L'un des mieux placés dans les sondages pour représenter le camp social-démocrate (autour de 11% des intentions de vote), il dévoile, dans "Nous avons encore envie", de premières propositions, sans jamais vraiment entrer dans les détails : un "nouveau contrat patriotique", une "convention citoyenne sur l'immigration" et "l'instauration d'un service civique obligatoire".
A l’heure où le PS est bloqué dans des négociations internes sur la désignation du candidat pour 2027, Raphaël Glucksmann entend aussi enterrer définitivement l'idée d'une primaire de la gauche défendue par le premier secrétaire Olivier Faure et la cheffe des Ecologistes Marine Tondelier.
Mais le patron du parti Place publique ne dispose pas d'une structure suffisante pour appuyer sa future candidature. Il va donc devoir convaincre une partie des socialistes et des déçus de la macronie de se ranger derrière lui.
Au sein de l'arc social-démocrate, il doit aussi faire face à la concurrence de l'ex-président François Hollande, en embuscade, alors que le leader de LFI Jean-Luc Mélenchon est désormais crédité de 16% des intentions de vote.
En attendant, dans son livre, l'eurodéputé, très identifié sur la défense de l'Ukraine et de l'Europe, présente ses priorités pour le pays.
Celui qui dit vouloir reprendre le drapeau français des mains de l'extrême droite considère que la gauche doit proposer un "nouveau contrat patriotique" pour "rendre à la France sa puissance" et "redonner aux Français la maîtrise de leur destin".
Il égrène une série de propositions, dont certaines ne devraient pas plaire à la totalité de son camp. Mais il le revendique: "je ne parle pas ici de la gauche à la gauche, mais de la France aux Français".
Il propose ainsi l'instauration d'un service civique obligatoire, de 10 mois.
Sans détailler, il entend aussi faire de la sécurité "un axe majeur" de sa campagne, jugeant qu'elle n'est "pas un thème de droite".
Le fils du philosophe André Glucksmann veut également mettre en place une "convention citoyenne sur l'immigration", pour ne pas "fuir le débat migratoire".
"Non, l'immigration zéro n'est ni souhaitable, ni possible. Et non, s'installer en France n'est pas un droit universel", plaide-t-il.
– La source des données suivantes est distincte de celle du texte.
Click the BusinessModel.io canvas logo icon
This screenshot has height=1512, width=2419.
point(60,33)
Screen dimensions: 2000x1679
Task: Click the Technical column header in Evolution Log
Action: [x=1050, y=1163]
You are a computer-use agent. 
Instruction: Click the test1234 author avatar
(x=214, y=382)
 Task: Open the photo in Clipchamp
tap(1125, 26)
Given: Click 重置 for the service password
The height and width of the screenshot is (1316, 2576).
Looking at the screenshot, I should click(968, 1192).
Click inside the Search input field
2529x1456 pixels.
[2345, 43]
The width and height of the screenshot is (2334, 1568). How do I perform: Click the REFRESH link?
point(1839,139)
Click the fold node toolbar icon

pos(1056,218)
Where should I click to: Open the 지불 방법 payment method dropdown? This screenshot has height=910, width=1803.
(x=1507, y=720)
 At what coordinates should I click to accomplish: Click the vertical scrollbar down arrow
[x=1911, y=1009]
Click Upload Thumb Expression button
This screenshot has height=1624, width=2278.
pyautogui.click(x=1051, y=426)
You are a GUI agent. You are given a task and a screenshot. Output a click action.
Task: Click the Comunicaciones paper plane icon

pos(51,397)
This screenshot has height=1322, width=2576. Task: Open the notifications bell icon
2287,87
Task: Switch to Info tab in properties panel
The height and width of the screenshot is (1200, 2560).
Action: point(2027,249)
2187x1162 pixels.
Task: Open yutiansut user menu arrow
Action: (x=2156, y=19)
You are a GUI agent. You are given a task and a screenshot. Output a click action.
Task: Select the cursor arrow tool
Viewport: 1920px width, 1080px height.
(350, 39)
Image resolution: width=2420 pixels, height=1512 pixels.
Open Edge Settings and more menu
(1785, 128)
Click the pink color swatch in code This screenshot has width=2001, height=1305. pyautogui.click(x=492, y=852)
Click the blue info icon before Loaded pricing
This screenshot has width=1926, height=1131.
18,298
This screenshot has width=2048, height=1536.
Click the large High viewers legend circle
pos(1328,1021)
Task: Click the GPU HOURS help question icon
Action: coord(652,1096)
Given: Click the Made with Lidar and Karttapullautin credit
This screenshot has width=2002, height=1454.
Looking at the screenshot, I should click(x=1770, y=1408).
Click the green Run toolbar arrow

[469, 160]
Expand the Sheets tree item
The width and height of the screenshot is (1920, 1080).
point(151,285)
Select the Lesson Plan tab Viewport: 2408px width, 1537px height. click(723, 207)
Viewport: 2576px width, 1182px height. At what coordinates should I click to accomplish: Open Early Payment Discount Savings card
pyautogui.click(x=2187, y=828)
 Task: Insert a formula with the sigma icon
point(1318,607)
"Nouveau contrat social et fiscal"
Autre proposition, la création d'un "+passeport pour l'émancipation+ garantissant à chaque enfant de partir en séjour collectif", à l'image des colonies de vacances, mises à mal par le désengagement de l'Etat et des collectivités.
Souvent accusé de parisianisme et de déconnexion, le compagnon de la journaliste Léa Salamé s'est vu reprocher récemment la parution d'une note d'un de ses conseillers, lui proposant d'"éviter" certaines cibles électorales comme les banlieues, les faibles revenus et les jeunes. Bien qu'il l'ait renié, ce document risque de conforter l'image d'un homme apte à cultiver un électorat aisé et diplômé.
Lui assure vouloir reparler à "la France des pavillons", dont la gauche "ne cherche plus à comprendre (les) besoins et (les) aspirations, (les) angoisses et (les) désirs".
Érigeant l'école publique parmi ses priorités, il promet de "revaloriser de façon substantielle le salaire des enseignants" et d'"augment(er) le nombre de personnels faisant face aux élèves" tout en diminuant les postes administratifs.
Défenseur de la taxe Zucman sur les hauts patrimoines, il prône aussi un "nouveau contrat social et fiscal favorable aux travailleurs" et un rééquilibrage de la "taxation entre le travail, le capital, la retraite et l'héritage".
Il ne donne pas davantage de détails sur le sujet abrasif des retraites, se contentant de promettre une "réforme juste et ambitieuse" qui prenne en compte les "bouleversements démographiques" et la "pénibilité".
Enfin, déplorant le "renoncement" des dirigeants qui ont laissé "nos joyaux industriels disparaître les uns après les autres", il défend une "nouvelle révolution industrielle française" fondée sur la "transformation écologique".
Prochain rendez-vous pour parachever sa rampe de lancement pour 2027: un meeting aux Docks d’Aubervilliers, près de Paris, le 13 juin.